Lab 3 — Analog Input
This lab employs the analog input pins on the Arduino board to set parameters for the output LEDs, where potentiometers (“pots”) provide variable resistance to the pin. On 5V power from the board, the signal from the pot is processed at 2¹⁰ levels of resolution, 4x more precise than the PWM output levels we explored last week. In experimenting with the demo code provided, I found that the pots not only read values 0–1024 but had range of motion beyond that in either direction, so that on the serial display the waveforms get clipped at the bottom and top.
The pots I used have prongs and are not designed to plug into a breadboard, so I soldered wires to each prong to connect them to the breadboard and the microcontroller. I made a rookie mistake and tried using stranded wire, which soldered together just fine but then snapped off when I tried to land it anywhere.
To build this circuit, I first simplified the three-LED setup so that they are run in parallel off of a single output pin and single connection to ground, using the terminal bars on the breadboard.

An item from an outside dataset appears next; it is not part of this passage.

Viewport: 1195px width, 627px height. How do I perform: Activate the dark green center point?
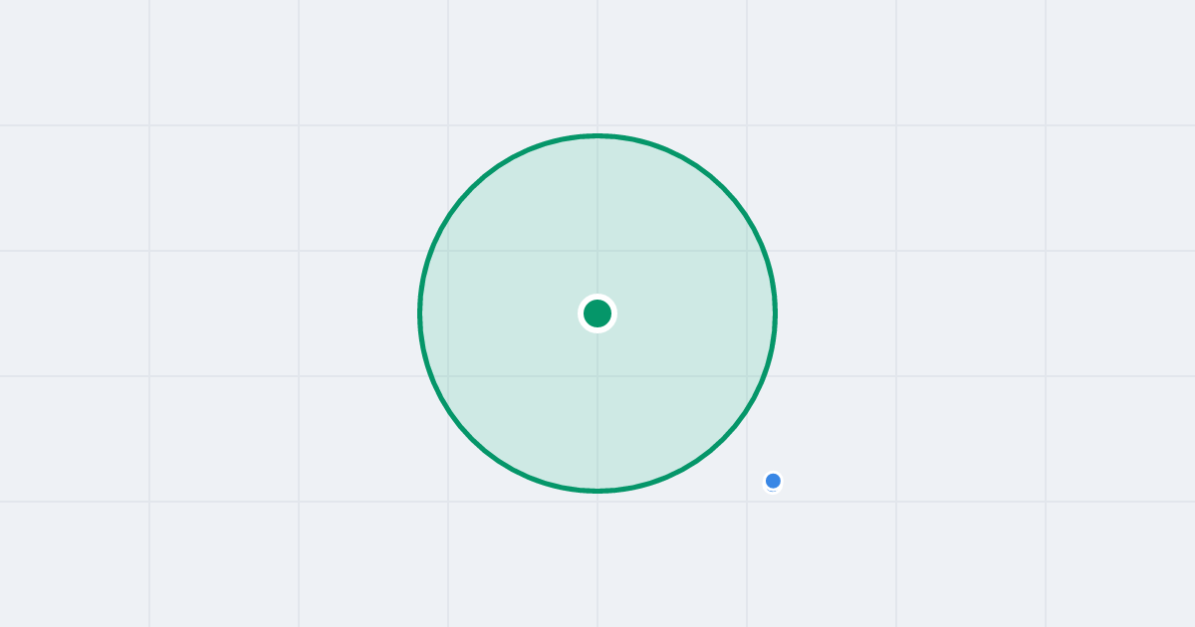[x=598, y=314]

Then, I created a second loop that ran from the 5V constant power pin to each of the two pots (again using the breadboard to simplify the connection), which were connected to separate analog input pins (A0 and A3) and to the ground bar. So whereas the LEDs, on the output side, are controlled by changing the amount of power sent to them, the pots, on the input side, receive constant full power and the input pins measure how the flow is split between them and the ground.
I then wrote a program that reads input from the A0 and A3 pins and uses it to set the brightness and blink delay for the LED circuit. Adjusting the pots allows these two parameters to changed independently.

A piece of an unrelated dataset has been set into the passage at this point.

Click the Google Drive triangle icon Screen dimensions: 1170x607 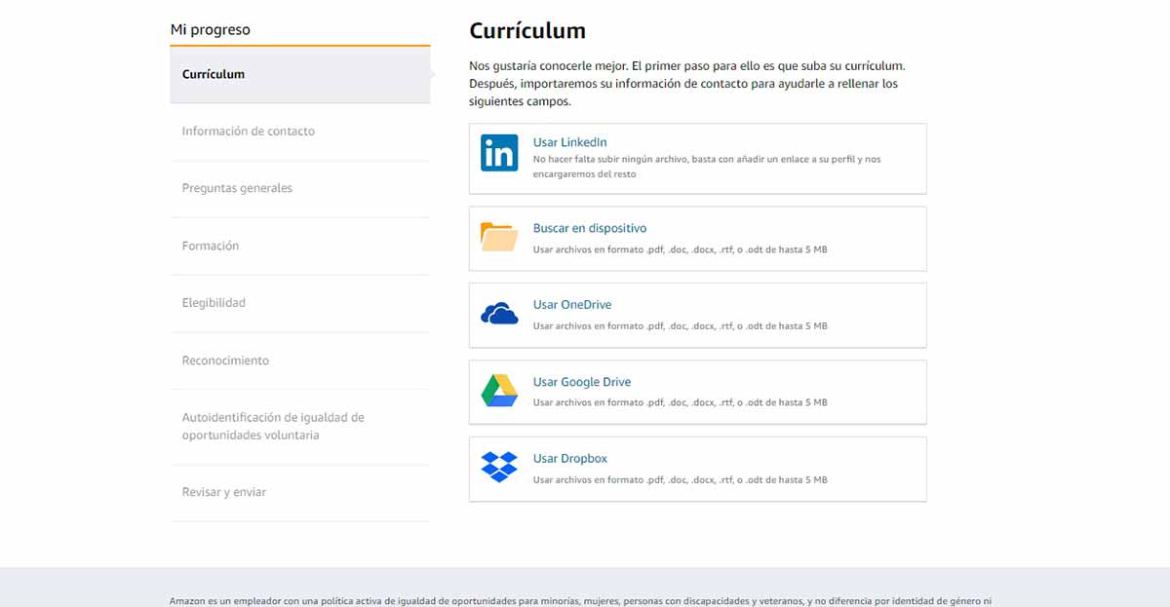[x=498, y=390]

For simplicity, the LEDs are all being run off of pin 11 connected to the left-hand power bar, both pots get a constant 5V off the right-hand power bar, and all connections to ground for both circuits land on the terminal bar.
Components
- Arduino Uno
- Mini breadboard
- 3x LEDs (although since they’re being powered off a single pin, they’re all doing the same thing at the same time)
- 3x Resistors (I could have run all three LEDs through a single resistor, as well, but already had them on the breadboard from the previous lab, so it seemed easier to minimize changes to the circuit)
- 2x Potentiometers
- Hand-cut and jumper wires — the geometry of the circuit has quickly grown more complicated, and jumper wires certainly don’t help; on the other hand, fixed (stiff) wires between the breadboard and Arduino will make the object unwieldy
Code
There’s a little bit more work being done to declare variables and set up the circuit, but the output to the LEDs is relatively simple.

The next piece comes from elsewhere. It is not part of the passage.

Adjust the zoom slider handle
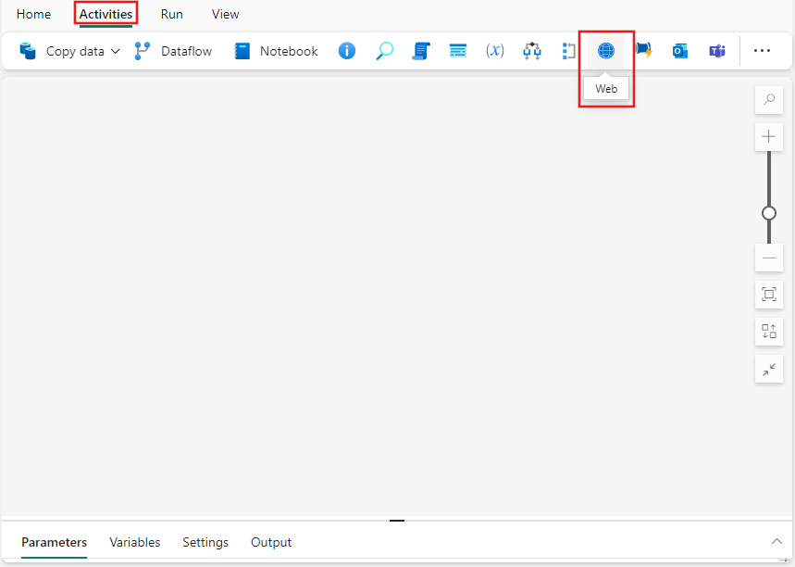 (768, 213)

int blinkSensorPin = A0; // select the input pin for the potentiometer to control blink delay
int brightSensorPin = A3; // similarly for brightness
int ledPin = 11; // we employ a pwm pin so that we can explore luminosity
int blinkValue = 0; // variable to store the value coming from the first pot
int brightValue = 0; // similarlyvoid setup() {
// declare the ledPin as an OUTPUT:
pinMode(ledPin, OUTPUT);
}void loop() {
// start the loop by reading the brightness value
// The analog input can read 1024 levels (based on demo output), but PWM only outputs on 256 levels
brightValue = analogRead(brightSensorPin) / 4;// read the blink delay from the sensor:
blinkValue = analogRead(blinkSensorPin);
// turn the ledPin on
analogWrite(ledPin, brightValue);
// stop the program for <blinkValue> milliseconds:
delay(blinkValue);
// turn the ledPin off:
analogWrite(ledPin, LOW);
// stop the program for for <blinkValue> milliseconds:
delay(blinkValue);
}
Exploration
The pots provide a very intuitive way of varying input parameters, so adding a processing step that breaks the smoothness could be interesting. For example, adding 511 to smaller input values while subtracting 511 from larger input values would make the fast/slow (or bright/dark) split fall halfway along the range of motion — reminding me of Don Norman railing against a badly-designed hotel showerhead. Since the range of 1024 levels is far finer than a person can manually control, a discontinuous function (e.g., one that treats odd and even values differently) would appear to the user as randomness, since there would be no way to know in advance the exact value detected by the Arduino. That said, the board registered some small fluctuations even when the pot was left untouched — either because it was at a value between two levels (511.4 would likely bounce between 511 and 512) or due to noise from the environment (e.g., nearby electronic devices) — so sharp discontinuities might cause the device to rapidly shift between states rather than producing a single, clear effect.